**THE PROBLEM**
List each line below that contains the word "computer", counting only matches with the same capitalization.

**EXERCISE MATERIAL**
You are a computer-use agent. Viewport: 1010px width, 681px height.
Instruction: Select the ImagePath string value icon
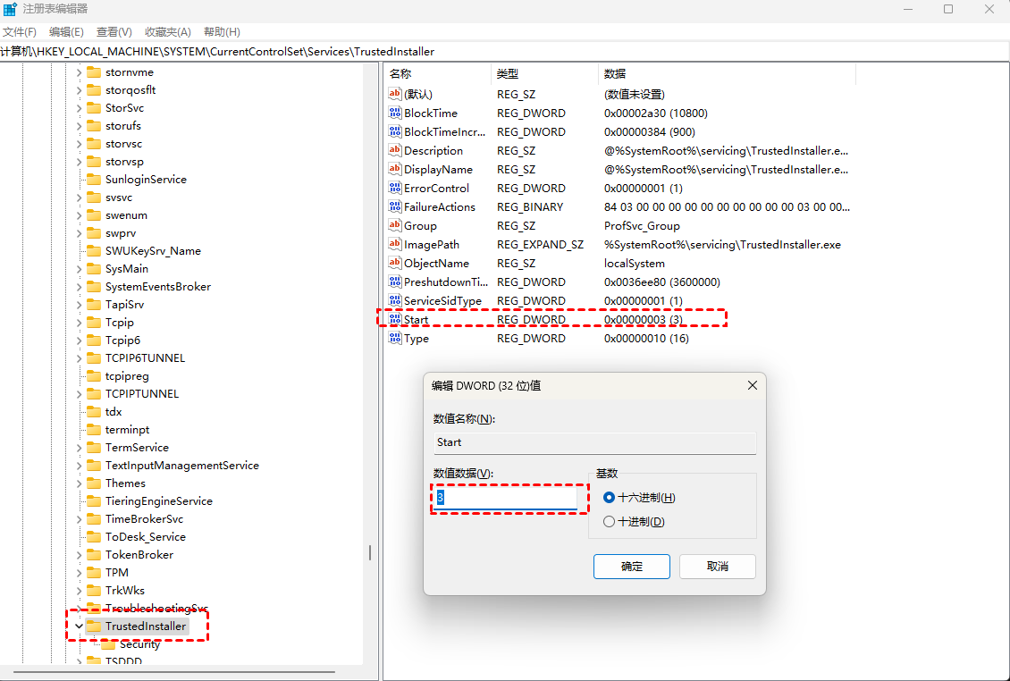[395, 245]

...

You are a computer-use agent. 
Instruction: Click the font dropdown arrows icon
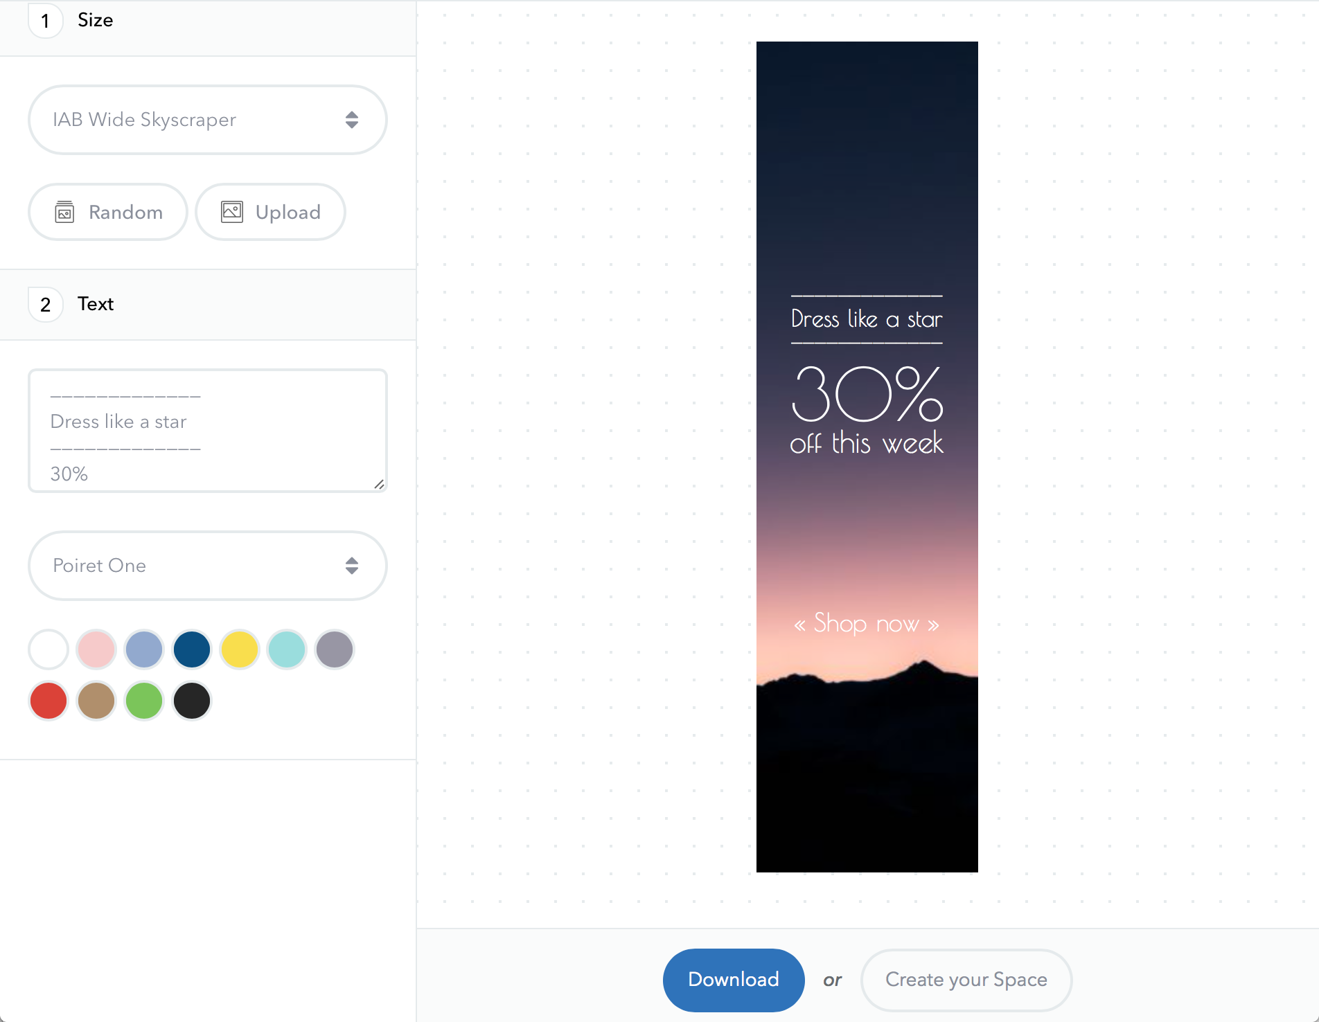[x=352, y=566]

**EXERCISE ANSWER**
You are a computer-use agent. Viewport: 1010px width, 681px height.
You are a computer-use agent. 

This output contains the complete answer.